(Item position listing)
....

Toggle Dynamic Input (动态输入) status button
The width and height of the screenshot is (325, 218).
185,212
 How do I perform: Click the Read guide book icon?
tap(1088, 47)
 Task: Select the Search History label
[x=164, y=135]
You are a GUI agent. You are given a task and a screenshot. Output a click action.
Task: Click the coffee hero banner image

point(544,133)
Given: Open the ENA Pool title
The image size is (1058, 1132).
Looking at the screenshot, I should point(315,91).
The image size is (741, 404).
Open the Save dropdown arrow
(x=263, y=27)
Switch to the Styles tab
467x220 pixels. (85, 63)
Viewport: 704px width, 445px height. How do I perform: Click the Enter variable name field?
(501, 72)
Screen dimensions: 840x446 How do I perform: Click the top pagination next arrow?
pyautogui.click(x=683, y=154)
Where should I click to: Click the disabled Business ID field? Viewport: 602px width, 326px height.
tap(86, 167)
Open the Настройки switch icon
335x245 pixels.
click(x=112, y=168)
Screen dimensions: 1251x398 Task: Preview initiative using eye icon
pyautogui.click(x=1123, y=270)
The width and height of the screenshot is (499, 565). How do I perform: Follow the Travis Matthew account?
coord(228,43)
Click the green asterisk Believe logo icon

....

WRITTEN INSTRUCTION
Copy the listing above word for word, with every line kept as it is.

TASK SOLUTION
Toggle Dynamic Input (动态输入) status button
The width and height of the screenshot is (325, 218).
185,212
 How do I perform: Click the Read guide book icon?
tap(1088, 47)
 Task: Select the Search History label
[x=164, y=135]
You are a GUI agent. You are given a task and a screenshot. Output a click action.
Task: Click the coffee hero banner image

point(544,133)
Given: Open the ENA Pool title
The image size is (1058, 1132).
Looking at the screenshot, I should point(315,91).
The image size is (741, 404).
Open the Save dropdown arrow
(x=263, y=27)
Switch to the Styles tab
467x220 pixels. (85, 63)
Viewport: 704px width, 445px height. How do I perform: Click the Enter variable name field?
(501, 72)
Screen dimensions: 840x446 How do I perform: Click the top pagination next arrow?
pyautogui.click(x=683, y=154)
Where should I click to: Click the disabled Business ID field? Viewport: 602px width, 326px height.
tap(86, 167)
Open the Настройки switch icon
335x245 pixels.
click(x=112, y=168)
Screen dimensions: 1251x398 Task: Preview initiative using eye icon
pyautogui.click(x=1123, y=270)
The width and height of the screenshot is (499, 565). How do I perform: Follow the Travis Matthew account?
coord(228,43)
Click the green asterisk Believe logo icon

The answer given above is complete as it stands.